Entirely comfortable with his particularly modest set-up, Burial’s most pressing consideration when readying himself to produce music was getting himself in the psychological headspace to transition into a creative flow state.

This was typically at night.

“I would literally sit around waiting for night to fall. I don’t want to be a wall-starer, y’know staring at walls, but I would be waiting for night-time, thinking ‘I really want to make some good tunes tonight,’” Burial told The Guardian.

“Or I would go out walking, wait for it to get dark, and then I’d go back… I love that feeling when you know that almost everyone in the city is asleep. That’s got to be the only time to work.”

But this wasn’t the sort of work that was undertook with headphones clamped to Burial’s head, or within a heavily-treated home studio either. Burial had to live within the vibe he sought to reflect in his music.

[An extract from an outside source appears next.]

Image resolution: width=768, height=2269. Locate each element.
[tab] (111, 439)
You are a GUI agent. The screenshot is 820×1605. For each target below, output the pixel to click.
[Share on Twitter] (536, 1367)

“The tunes are made where they’re made, somewhere in my building, the roof or wherever, but not in some airtight studio. Loads of the album was made with the TV on,” he told Kode9.

Burial embraced the shoddiness of his set-up, making the imperfections a driving force. “I wanted to do a tribute to my rubbish, dying computer. It starts smoking sometimes and the screen flickers like a strobe-light, it mashes your eyes,” he told Kode9

Now regarded as a modern masterpiece, Untrue’s idiosyncratic production story only heightens our appreciation for it.

Infamously low-profile, Burial remains a mysterious figure. But, never performing live and rarely giving interviews hasn’t stopped his influence permeating the electronic music world.

The chief learn to take from the story of Untrue, is that the ‘best’ tech for making music at any one time is often not necessarily the best choice for any singular working creative. The unique characteristics of the music that the artist wants to make should inform the tools that are then reached-for to make it – and not the other way around.

Often, ignoring the majority, and getting immersed deeply in making the music you want to make can stop any second guessing, or spending hours learning to do things the ‘right’ way. Instead, you can focus purely on conjuring pure magic, as Burial did.

“It’s almost like I’m trying to make that imperfect record, before I learn how to go away and do it properly,” Burial told The Guardian following the record’s release. “I want to make these more DIY tracks. I was never really expecting so many people to hear my record.”